- **Recorded information**:
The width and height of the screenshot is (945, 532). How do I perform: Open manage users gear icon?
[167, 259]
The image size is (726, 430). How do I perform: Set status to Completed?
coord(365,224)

==

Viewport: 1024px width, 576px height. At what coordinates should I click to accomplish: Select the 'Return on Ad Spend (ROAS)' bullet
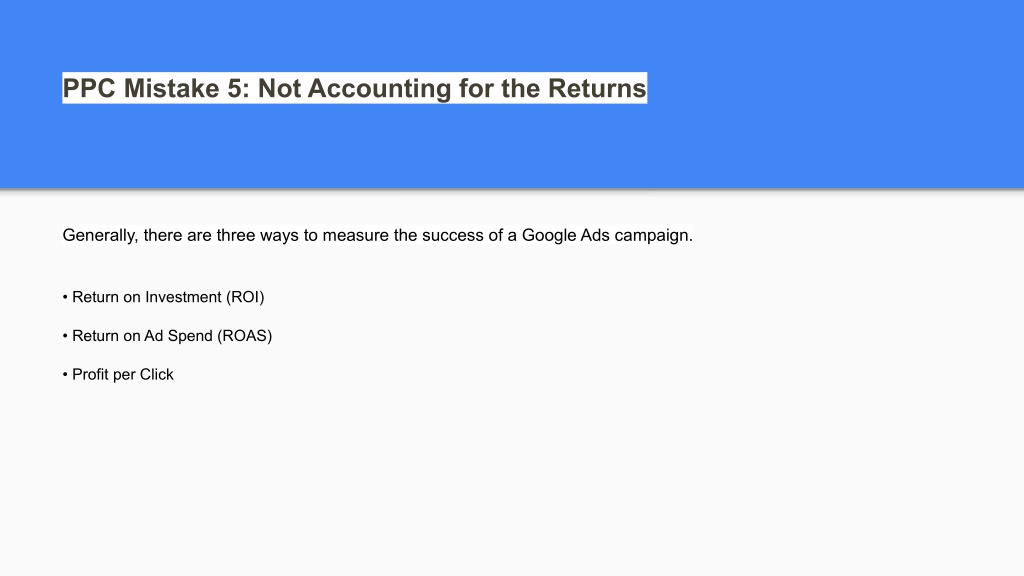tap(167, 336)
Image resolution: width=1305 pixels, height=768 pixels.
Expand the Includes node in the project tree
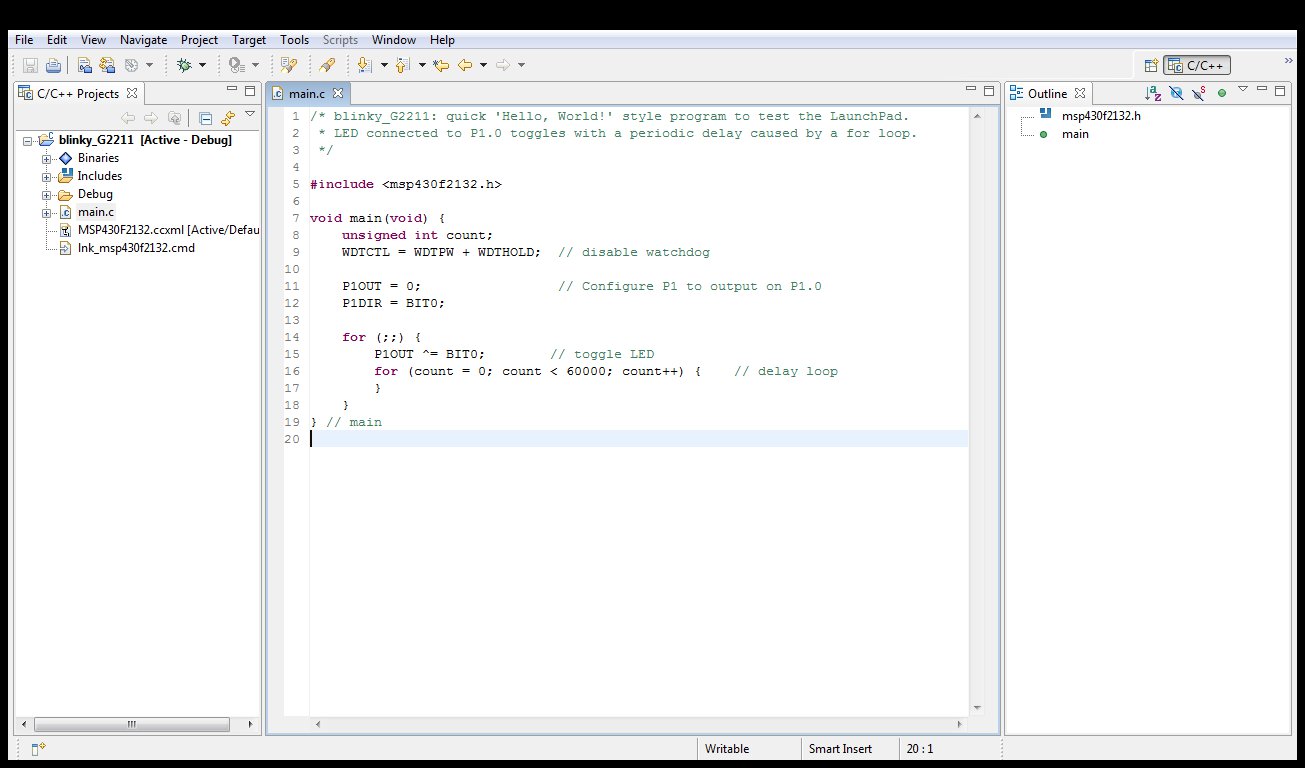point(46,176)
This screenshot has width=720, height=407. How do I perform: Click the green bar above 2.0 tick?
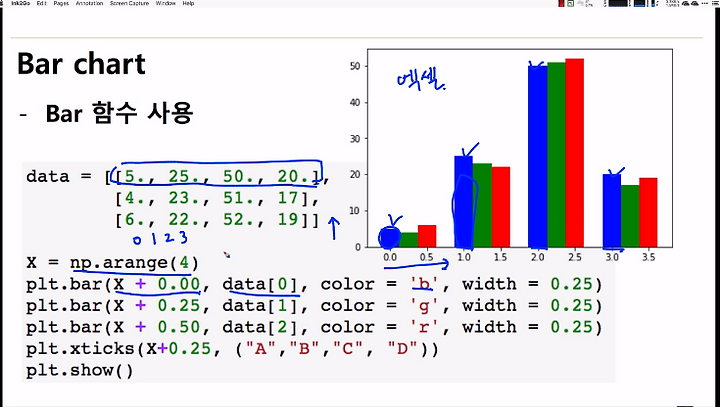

- **What you need to do**:
Word for word, repeat the lines above from the one with "Viewport: 1024px width, 576px" through the one with "This screenshot has", and nothing beyond them. Omit the pictures.

- **Answer to this problem**:
Viewport: 1024px width, 576px height. At what coordinates should I click to accomplish: Select the 'Return on Ad Spend (ROAS)' bullet
tap(167, 336)
Image resolution: width=1305 pixels, height=768 pixels.
Expand the Includes node in the project tree
point(46,176)
This screenshot has width=720, height=407. How do I perform: Click the green bar above 2.0 tick?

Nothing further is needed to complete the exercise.